A abertura dos trabalhos da Assembleia Legislativa de Pernambuco (Alepe) em 2026 foi marcada por um clima de tensão contida, gestos calculados e um discurso estratégico da governadora Raquel Lyra, que escolheu o tom da conciliação em um cenário político historicamente turbulento entre o Executivo e o Legislativo estadual.
Diante dos deputados estaduais, Raquel reforçou que o novo ano exige “responsabilidade política ainda maior” por se tratar de um período eleitoral, e fez um apelo direto à união entre os poderes. Em sua fala, destacou que o futuro de Pernambuco depende de equilíbrio e maturidade institucional. “O futuro não se constrói com gritos, mas com serenidade, coragem e trabalhando incansavelmente”, afirmou, em uma clara sinalização de que pretende evitar o embate direto, ao menos no discurso público.

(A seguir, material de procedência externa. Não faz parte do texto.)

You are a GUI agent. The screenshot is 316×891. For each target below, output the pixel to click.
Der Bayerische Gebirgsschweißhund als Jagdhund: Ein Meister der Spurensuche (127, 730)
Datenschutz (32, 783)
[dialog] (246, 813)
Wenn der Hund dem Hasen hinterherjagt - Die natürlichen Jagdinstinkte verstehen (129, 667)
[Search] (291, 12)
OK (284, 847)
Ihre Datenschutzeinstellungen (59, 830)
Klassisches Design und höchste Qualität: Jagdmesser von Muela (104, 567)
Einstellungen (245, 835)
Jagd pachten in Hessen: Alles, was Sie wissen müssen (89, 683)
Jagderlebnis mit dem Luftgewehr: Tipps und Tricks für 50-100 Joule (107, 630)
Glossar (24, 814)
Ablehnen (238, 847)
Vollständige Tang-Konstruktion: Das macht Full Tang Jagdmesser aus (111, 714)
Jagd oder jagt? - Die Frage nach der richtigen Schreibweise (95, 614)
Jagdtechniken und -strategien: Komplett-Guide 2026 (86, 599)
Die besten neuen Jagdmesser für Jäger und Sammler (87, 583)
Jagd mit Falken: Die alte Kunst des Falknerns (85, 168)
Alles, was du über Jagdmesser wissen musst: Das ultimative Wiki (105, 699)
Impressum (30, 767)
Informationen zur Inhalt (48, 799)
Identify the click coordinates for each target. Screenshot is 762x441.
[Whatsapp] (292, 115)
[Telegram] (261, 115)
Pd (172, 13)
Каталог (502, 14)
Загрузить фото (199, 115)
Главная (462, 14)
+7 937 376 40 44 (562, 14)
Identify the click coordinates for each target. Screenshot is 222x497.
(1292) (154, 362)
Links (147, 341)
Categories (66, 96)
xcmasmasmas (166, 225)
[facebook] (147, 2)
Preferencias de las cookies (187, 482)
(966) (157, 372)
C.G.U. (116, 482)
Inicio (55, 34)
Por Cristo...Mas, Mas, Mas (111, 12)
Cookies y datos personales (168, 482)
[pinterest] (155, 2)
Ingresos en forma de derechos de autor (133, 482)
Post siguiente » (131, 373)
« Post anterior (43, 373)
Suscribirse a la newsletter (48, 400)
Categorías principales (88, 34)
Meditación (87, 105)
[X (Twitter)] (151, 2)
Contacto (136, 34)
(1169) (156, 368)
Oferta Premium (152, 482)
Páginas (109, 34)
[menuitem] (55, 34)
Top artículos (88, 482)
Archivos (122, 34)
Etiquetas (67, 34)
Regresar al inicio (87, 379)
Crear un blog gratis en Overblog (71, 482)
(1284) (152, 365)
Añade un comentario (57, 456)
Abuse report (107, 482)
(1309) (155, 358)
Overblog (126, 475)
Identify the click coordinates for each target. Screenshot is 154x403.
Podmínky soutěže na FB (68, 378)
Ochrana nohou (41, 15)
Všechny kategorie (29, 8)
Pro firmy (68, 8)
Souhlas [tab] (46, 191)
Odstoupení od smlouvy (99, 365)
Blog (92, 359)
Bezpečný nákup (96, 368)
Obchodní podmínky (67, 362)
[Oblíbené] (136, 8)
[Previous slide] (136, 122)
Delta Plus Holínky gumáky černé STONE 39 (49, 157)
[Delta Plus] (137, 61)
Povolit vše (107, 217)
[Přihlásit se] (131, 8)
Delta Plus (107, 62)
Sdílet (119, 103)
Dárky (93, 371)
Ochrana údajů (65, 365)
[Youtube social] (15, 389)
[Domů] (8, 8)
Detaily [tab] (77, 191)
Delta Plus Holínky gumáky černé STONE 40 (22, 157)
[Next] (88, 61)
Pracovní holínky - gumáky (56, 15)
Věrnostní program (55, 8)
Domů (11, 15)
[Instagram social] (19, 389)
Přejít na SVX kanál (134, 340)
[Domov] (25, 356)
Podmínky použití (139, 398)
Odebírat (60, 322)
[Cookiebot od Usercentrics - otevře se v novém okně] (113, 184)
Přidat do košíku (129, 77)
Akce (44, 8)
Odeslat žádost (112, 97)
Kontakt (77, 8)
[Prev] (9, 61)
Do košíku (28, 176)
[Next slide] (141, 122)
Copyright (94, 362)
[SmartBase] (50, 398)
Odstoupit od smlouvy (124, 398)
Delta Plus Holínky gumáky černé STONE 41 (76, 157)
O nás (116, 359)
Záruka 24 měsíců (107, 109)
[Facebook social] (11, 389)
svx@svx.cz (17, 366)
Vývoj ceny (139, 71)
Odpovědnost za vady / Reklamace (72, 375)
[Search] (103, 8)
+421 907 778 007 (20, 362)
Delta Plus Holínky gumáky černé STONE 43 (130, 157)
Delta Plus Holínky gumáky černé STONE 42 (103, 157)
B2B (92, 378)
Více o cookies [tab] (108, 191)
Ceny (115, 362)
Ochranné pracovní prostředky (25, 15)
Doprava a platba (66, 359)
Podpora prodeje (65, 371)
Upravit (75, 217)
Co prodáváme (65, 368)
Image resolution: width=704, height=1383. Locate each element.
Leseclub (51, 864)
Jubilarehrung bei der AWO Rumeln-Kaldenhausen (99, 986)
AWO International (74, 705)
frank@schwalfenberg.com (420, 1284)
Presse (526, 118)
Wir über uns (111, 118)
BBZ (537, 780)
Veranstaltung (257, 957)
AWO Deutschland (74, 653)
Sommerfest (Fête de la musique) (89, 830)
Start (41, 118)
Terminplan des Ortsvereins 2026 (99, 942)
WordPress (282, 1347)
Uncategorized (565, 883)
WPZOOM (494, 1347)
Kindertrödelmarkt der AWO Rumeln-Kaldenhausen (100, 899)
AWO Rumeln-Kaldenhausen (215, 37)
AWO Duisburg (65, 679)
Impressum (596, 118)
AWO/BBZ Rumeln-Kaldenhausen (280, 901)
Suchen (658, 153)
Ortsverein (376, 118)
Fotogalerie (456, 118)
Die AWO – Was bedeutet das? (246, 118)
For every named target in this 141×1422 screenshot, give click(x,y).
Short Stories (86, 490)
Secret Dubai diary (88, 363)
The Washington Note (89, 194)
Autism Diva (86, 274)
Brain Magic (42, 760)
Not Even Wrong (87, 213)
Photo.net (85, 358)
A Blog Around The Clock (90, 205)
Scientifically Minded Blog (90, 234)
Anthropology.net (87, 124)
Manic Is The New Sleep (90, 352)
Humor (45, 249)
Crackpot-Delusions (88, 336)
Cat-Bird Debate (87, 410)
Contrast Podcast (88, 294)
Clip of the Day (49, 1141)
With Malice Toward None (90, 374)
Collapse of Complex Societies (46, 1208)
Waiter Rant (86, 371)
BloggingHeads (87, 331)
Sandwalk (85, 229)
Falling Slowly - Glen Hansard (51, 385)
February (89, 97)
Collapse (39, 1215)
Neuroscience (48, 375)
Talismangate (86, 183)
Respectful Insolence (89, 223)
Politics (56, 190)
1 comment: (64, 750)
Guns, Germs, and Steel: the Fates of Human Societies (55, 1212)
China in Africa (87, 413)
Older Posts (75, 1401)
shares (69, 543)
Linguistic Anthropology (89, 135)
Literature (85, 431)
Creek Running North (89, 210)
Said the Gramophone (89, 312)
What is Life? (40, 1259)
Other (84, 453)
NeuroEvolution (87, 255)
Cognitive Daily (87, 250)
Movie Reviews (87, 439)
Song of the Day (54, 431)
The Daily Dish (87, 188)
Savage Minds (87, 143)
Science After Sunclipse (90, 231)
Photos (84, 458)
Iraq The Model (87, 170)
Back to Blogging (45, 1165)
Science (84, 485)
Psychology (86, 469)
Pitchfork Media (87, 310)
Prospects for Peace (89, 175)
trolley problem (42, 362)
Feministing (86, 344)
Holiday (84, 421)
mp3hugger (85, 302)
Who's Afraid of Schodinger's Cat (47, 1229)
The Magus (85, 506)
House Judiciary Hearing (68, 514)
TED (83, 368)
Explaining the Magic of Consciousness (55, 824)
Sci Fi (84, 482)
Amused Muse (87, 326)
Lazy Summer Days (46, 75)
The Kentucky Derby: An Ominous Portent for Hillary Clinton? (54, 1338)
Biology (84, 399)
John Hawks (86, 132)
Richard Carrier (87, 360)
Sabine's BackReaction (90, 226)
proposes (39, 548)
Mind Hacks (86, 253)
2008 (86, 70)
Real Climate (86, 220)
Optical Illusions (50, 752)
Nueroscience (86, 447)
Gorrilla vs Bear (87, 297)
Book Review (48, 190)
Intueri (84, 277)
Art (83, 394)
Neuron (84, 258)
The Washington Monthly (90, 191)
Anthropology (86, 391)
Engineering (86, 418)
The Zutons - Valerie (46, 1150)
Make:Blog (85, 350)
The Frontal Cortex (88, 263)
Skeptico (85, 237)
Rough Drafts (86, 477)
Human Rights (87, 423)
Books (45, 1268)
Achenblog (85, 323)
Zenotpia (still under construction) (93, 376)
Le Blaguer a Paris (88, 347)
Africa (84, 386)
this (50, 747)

A governadora também fez questão de agradecer a parceria da Assembleia Legislativa e dos prefeitos pernambucanos, creditando aos canais de diálogo os avanços obtidos até agora. Segundo ela, as entregas do governo só foram possíveis porque houve “diálogo e respeito acima de tudo”, uma frase que soou como resposta indireta às críticas recorrentes de parte do parlamento.
O tom conciliador contrastou com o discurso feito pouco antes pelo presidente da Alepe, deputado Álvaro Porto, adversário político da governadora. Sem citar nomes, ele falou em “ataques à imagem do Legislativo” e acusou a existência de “tentativas patrocinadas por aqueles que querem um legislativo submisso, acovardado e inerte”. Em tom firme, completou: “Não serei silente diante das agressões, não me apequenarei perante aqueles que, por motivos inconfessáveis, nos querem como um poder subalterno, subserviente e subjugado”.
Apesar da dureza das palavras, Raquel Lyra optou por não rebater. Ignorou o teor do discurso e manteve sua linha de fala institucional, evitando alimentar a disputa no plenário. O gesto foi interpretado por aliados como estratégia de distensionamento, especialmente em um ano em que a pauta política deve se misturar com a agenda eleitoral.
Mesmo com o histórico recente de embates públicos entre os dois poderes, a sessão foi considerada mais serena do que as aberturas legislativas de 2024 e 2025. No ano passado, o clima foi mais pesado: em 2024, Álvaro Porto chegou a usar palavras ofensivas contra a governadora sem perceber que o microfone da mesa estava aberto. Já em 2025, além do discurso duro do presidente da Casa, a governadora também enfrentou críticas diretas do líder da oposição, deputado Diogo Moraes.
Desta vez, a tensão maior veio das galerias. Dois pequenos grupos — policiais civis e defensores do passe livre — protestaram durante a sessão, gritando palavras de ordem. As manifestações, no entanto, foram abafadas pelas palmas de apoiadores, integrantes da base governista e secretários estaduais que acompanharam a governadora.
Nos bastidores, o Palácio do Campo das Princesas também adotou uma estratégia para poupar Raquel de novos desgastes. A confirmação de sua ida à Alepe só foi feita na hora do almoço, e a agenda foi organizada para que ela não precisasse permanecer no plenário durante o discurso do líder da oposição, deputado Cayo Albino. Assim que concluiu sua fala, a governadora deixou o local alegando outros compromissos oficiais.
A saída provocou um esvaziamento quase imediato do plenário e das galerias. Dos 42 deputados que registraram presença no início da sessão, menos de 15 permaneceram para acompanhar os pronunciamentos finais de Cayo Albino e da líder do Governo na Casa, deputada Socorro Pimentel.
O episódio escancarou que, apesar do discurso de união, a relação entre Executivo e Legislativo segue marcada por desconfianças e movimentos táticos. Ainda assim, a abertura de 2026 deixou um recado claro: ao menos publicamente, o governo do Estado quer trocar o confronto direto por uma narrativa de estabilidade institucional — algo que pode pesar tanto na governabilidade quanto no ambiente eleitoral que se desenha em Pernambuco.